* What to produce *
Reproduce the listing from the line with "Where should I click to: Toggle" through its final line, requests included, and offset every coordinate in the answers by adding 24. Output only those lines.

* Records for processing *
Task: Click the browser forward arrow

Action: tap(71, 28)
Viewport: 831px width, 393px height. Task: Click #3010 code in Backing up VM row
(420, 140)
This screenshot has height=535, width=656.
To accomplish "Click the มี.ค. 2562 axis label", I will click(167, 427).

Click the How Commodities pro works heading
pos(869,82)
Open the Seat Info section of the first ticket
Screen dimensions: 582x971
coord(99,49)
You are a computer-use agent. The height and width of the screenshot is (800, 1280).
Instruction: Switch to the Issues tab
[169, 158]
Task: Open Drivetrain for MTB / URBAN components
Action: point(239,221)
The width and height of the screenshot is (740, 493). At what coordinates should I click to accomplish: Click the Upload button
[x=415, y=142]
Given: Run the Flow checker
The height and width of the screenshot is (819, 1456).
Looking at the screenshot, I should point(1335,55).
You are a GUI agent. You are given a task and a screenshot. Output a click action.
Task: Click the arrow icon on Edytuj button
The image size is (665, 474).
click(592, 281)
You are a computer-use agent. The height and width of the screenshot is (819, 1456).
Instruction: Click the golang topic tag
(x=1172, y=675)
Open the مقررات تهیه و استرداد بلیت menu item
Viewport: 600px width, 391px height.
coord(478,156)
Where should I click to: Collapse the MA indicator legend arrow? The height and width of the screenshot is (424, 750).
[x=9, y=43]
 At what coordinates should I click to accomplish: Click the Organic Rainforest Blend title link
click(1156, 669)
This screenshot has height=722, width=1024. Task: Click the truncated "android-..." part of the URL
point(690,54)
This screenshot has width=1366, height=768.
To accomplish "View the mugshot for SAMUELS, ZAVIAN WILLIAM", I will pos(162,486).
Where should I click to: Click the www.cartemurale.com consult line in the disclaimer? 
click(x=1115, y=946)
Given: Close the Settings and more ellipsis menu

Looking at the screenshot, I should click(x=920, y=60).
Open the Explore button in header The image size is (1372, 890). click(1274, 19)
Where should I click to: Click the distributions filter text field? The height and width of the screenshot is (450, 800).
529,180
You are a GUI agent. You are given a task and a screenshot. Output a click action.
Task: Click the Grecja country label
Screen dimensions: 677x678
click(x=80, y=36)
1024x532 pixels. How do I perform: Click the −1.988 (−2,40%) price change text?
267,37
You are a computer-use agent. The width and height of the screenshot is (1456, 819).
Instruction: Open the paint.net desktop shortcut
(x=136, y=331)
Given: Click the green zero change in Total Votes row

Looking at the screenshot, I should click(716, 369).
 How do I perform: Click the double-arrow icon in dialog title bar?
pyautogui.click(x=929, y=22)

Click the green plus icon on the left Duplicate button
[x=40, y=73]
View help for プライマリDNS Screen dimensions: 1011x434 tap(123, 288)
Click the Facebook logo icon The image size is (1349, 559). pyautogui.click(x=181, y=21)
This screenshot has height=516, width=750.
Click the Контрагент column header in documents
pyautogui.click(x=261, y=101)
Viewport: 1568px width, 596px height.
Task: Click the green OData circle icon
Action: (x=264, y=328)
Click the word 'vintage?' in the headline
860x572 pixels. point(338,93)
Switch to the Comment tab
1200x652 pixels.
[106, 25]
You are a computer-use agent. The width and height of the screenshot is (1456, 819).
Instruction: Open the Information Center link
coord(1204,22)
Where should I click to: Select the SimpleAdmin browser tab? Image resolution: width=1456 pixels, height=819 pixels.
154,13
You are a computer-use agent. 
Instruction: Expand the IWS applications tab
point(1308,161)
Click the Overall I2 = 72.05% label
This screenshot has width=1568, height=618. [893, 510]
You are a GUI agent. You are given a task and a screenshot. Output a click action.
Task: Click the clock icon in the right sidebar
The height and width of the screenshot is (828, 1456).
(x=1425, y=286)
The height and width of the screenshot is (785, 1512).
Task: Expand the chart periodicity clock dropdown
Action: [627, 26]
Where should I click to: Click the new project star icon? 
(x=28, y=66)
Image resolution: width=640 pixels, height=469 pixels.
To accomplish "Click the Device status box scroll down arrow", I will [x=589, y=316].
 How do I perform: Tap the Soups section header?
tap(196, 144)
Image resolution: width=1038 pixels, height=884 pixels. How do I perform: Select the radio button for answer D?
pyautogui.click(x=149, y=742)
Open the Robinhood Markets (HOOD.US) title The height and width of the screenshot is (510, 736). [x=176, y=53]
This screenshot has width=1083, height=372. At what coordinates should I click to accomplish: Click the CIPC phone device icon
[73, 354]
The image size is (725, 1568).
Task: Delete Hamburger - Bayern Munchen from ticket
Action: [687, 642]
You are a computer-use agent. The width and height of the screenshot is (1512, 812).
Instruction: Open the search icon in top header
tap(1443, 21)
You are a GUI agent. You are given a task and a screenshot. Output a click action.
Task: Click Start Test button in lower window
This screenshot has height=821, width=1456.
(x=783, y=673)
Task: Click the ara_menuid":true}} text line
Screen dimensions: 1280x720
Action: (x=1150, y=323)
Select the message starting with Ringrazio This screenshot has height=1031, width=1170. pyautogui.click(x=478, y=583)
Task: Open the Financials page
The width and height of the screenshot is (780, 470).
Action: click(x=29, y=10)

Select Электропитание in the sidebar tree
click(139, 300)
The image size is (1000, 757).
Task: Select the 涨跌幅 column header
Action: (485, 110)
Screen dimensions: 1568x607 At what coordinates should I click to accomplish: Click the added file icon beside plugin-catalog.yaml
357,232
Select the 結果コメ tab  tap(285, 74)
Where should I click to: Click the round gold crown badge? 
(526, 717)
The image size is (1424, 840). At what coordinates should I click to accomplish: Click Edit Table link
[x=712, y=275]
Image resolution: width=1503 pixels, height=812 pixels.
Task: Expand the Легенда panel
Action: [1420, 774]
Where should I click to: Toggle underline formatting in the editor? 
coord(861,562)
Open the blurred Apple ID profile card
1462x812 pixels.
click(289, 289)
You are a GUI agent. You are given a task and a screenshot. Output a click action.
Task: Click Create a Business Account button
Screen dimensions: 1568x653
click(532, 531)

* Result *
Where should I click to: Toggle underline formatting in the editor? 
coord(885,586)
Open the blurred Apple ID profile card
1462x812 pixels.
click(313, 313)
You are a GUI agent. You are given a task and a screenshot. Output a click action.
Task: Click Create a Business Account button
Screen dimensions: 1568x653
click(556, 555)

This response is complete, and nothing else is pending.